The rapid rise of Bitcoin in domestic and foreign markets is creating an unregulated, uncontrolled virtual currency instrument that is increasingly being used for money laundering and capital flight. The existing credit situation and the central bank's ability to control financial risks are greatly affected by Bitcoin. Given this uncertainty, we suggest that China's central bank should completely block Bitcoin transactions in the Chinese market temporarily. The ban could be lifted after problems with the virtual currency have been thoroughly analyzed.

In the global financial market, Bitcoin has started a unique trend. By May 9, China's Bitcoin rate exceeded 9,740 yuan ($1,415), a domestic record. On May 10, the price of Bitcoin on its trading platform Bitfinex rose by 5.4 percent to $1,779.

In 2009, Bitcoin was invented by a Japanese American called Satoshi Nakamoto. The crypto currency earned global attention after its first transaction, in which Satoshi Nakamoto successfully bought a $20 pizza with 10,000 Bitcoins. However, the point where trading of it involved hundreds of millions of dollars per day only came in recent years. Unlike traditional visible currencies, Bitcoin has neither trading nor governing entities. As a virtual currency without legal guarantees, Bitcoin transactions allow anonymity, making it popular with people conducting concealed international financial activities and money laundering.

After the financial crisis, global central banks took unprecedented quantitative easing monetary measures. After this, the distorted financial market caused a drastic increase of global assets and stock value. The price per Bitcoin started to increase, from more than $400 last year to several times higher within one year.

It is worthy of attention that during this period, a large-scale "capital flight" trend appeared in China, and Bitcoin has become an important tool for capital outflows. After 2014, China's Bitcoin market became dominant. The trading volume in the Chinese mainland once accounted for 90 percent of the global Bitcoin trading volume.

This points to two problems. It reflects the essence of market speculation, and it also shows the distrust for the current monetary systems. However, it should be clear that there's no reaping without sowing. The price of Bitcoin depends on supply, demand and the confidence of the speculators, so its foundations are very fragile. A sudden ban on trading of it by the government and the ensuing uncertainty will be powerful enough to instantly overthrow this speculation. What's more, Bitcoin is experiencing considerable price fluctuations. Investors who lack awareness of this are facing huge risks.

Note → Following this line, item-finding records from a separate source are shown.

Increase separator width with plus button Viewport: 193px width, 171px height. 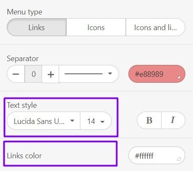coord(51,74)
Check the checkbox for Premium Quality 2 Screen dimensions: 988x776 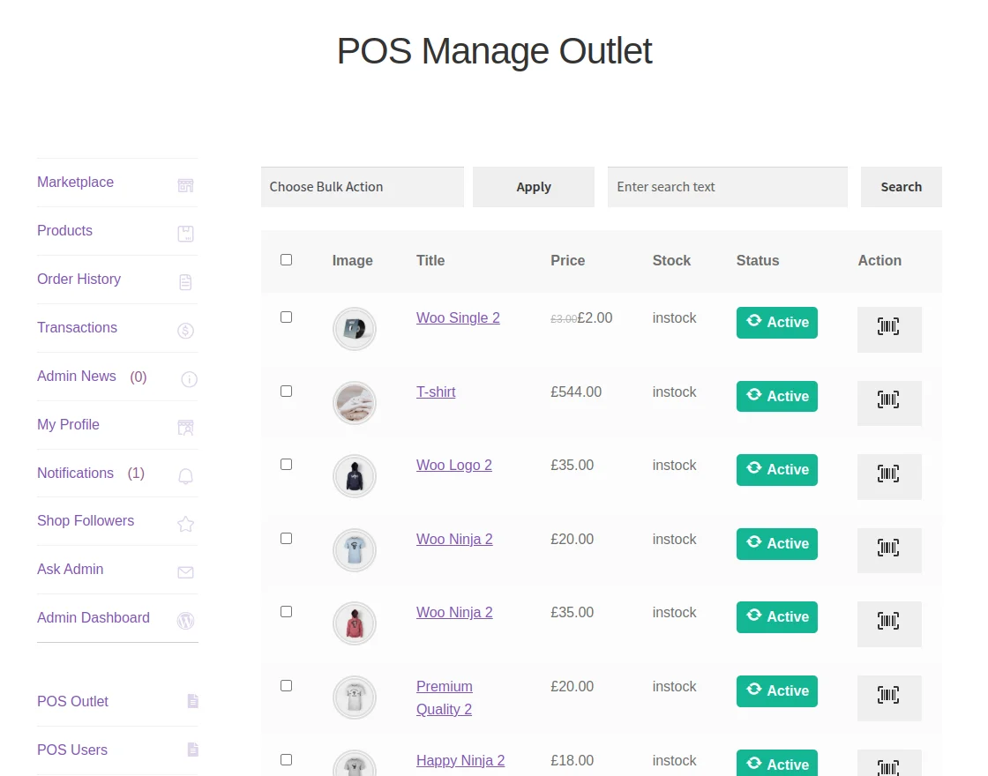point(286,685)
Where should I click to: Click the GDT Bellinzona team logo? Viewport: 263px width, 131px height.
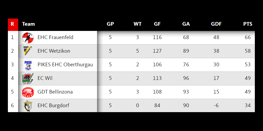[x=28, y=92]
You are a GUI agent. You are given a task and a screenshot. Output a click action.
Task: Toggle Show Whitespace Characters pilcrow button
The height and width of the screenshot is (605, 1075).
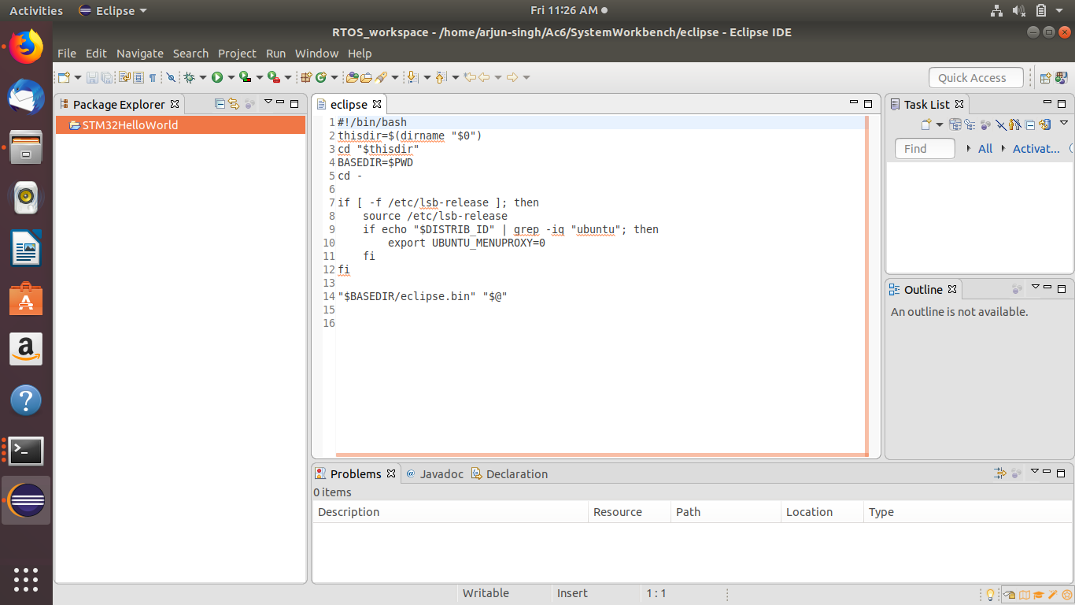point(153,77)
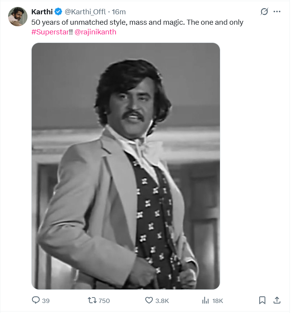Open view analytics bar chart icon
The height and width of the screenshot is (313, 291).
click(x=206, y=300)
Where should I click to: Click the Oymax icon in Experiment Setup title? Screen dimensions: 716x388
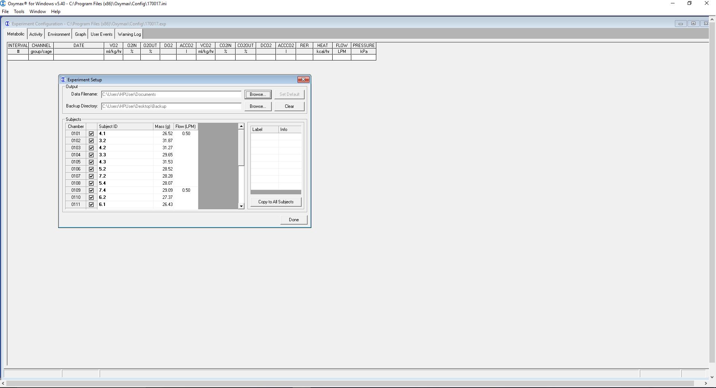tap(63, 79)
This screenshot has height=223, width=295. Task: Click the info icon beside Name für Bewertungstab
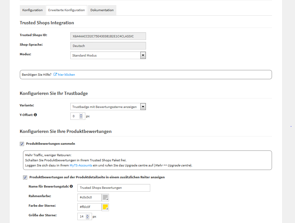click(x=71, y=187)
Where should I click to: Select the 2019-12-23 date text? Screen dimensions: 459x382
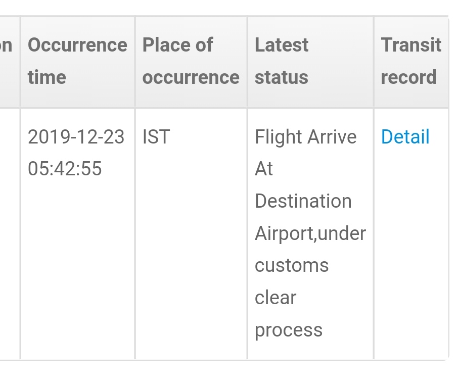point(76,137)
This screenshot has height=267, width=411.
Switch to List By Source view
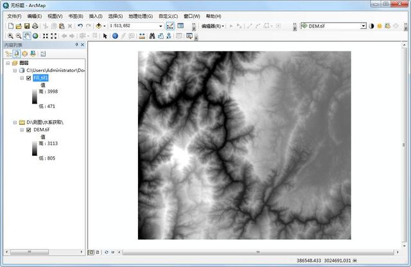(16, 54)
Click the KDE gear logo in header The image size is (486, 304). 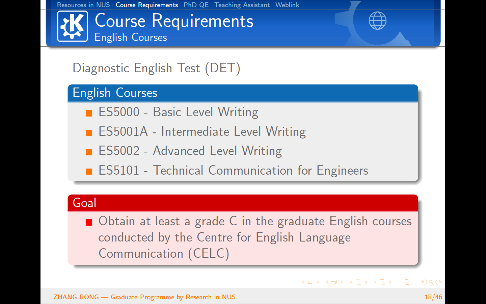(72, 26)
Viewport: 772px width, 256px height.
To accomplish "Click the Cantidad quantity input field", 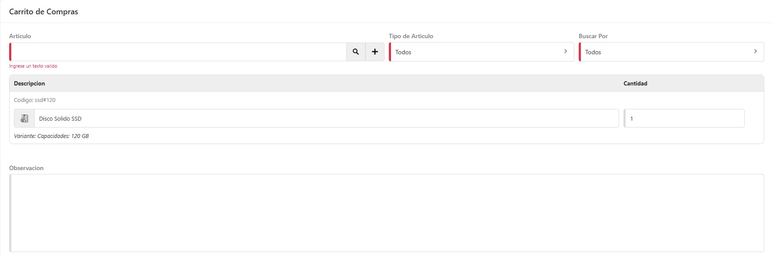I will tap(684, 118).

China's central bank is trying to strengthen regulations for this influential but unpredictable currency. According to some regulators, China's central bank plans to issue an administrative notice to three special currency trading platforms - OKCoin, and BTCChina - with regard to administrative penalties. What's more, two documents relating to strengthening regulations and curbing money laundering will soon be released. Since the central bank started this increased supervision, public data shows Bitcoin transaction volumes in China have been declining.

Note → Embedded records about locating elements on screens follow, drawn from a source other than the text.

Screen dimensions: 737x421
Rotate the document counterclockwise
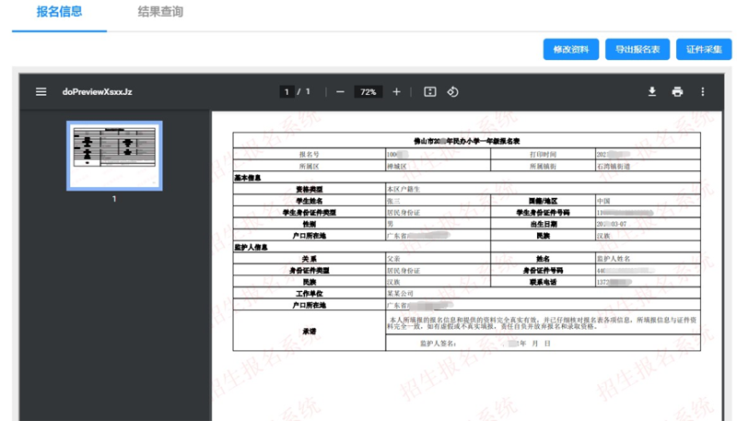click(x=453, y=92)
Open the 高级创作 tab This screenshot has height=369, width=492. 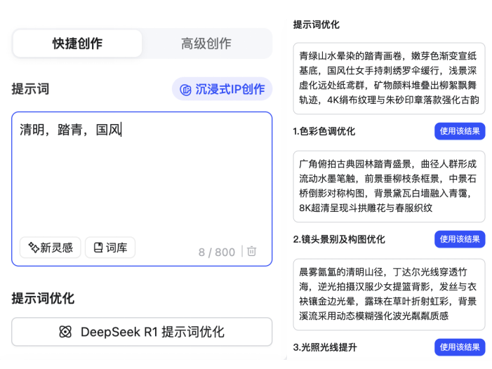tap(206, 43)
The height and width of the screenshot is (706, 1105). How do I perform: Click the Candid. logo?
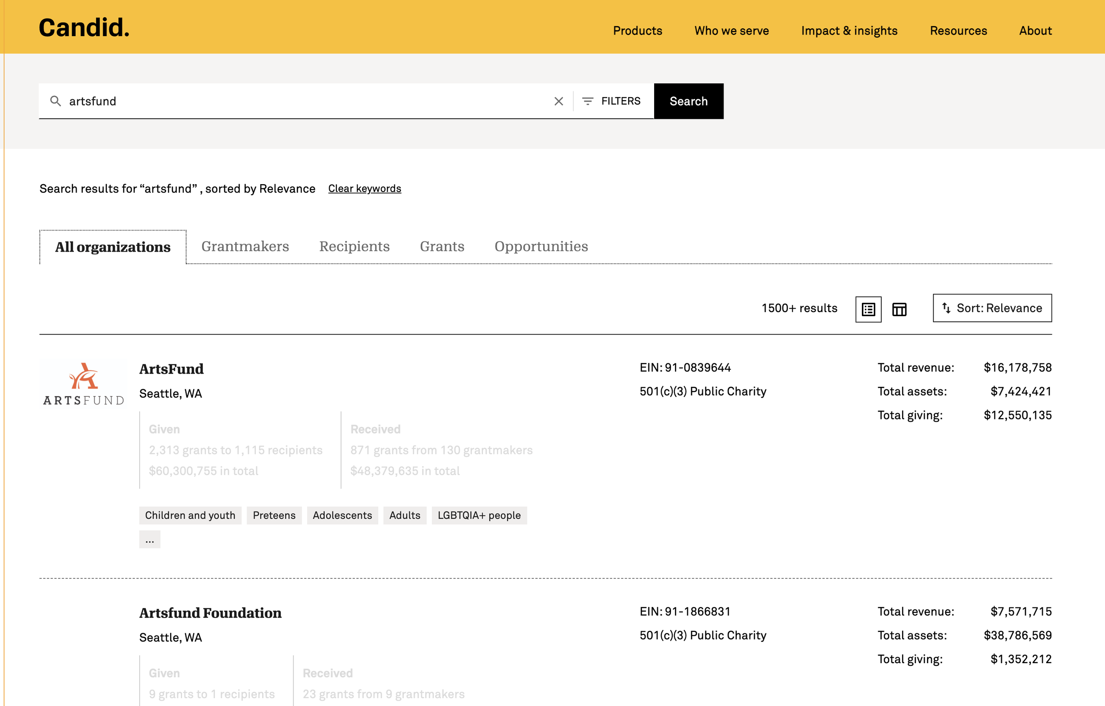point(84,28)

The current Bitcoin transactions are a form of underground financial activity that cannot be effectively controlled by the central bank. Therefore, it must be blocked in order to control financial risks.

It would be easier to supervise Bitcoin transactions now than in the future, as the market size is still controllable. If it is simply allowed to continue growing, the potential risks would be unimaginable.

So the central bank should completely block the transactions. However, after comprehensive research has been done, Bitcoin trading could be reopened to the public with a proper supervisory system.

The central bank can warn participants to stop trading and gradually promote the process of blocking the transactions, which may minimize the negative impact.

The article was compiled based on a report by Beijing-based private strategic think tank Anbound.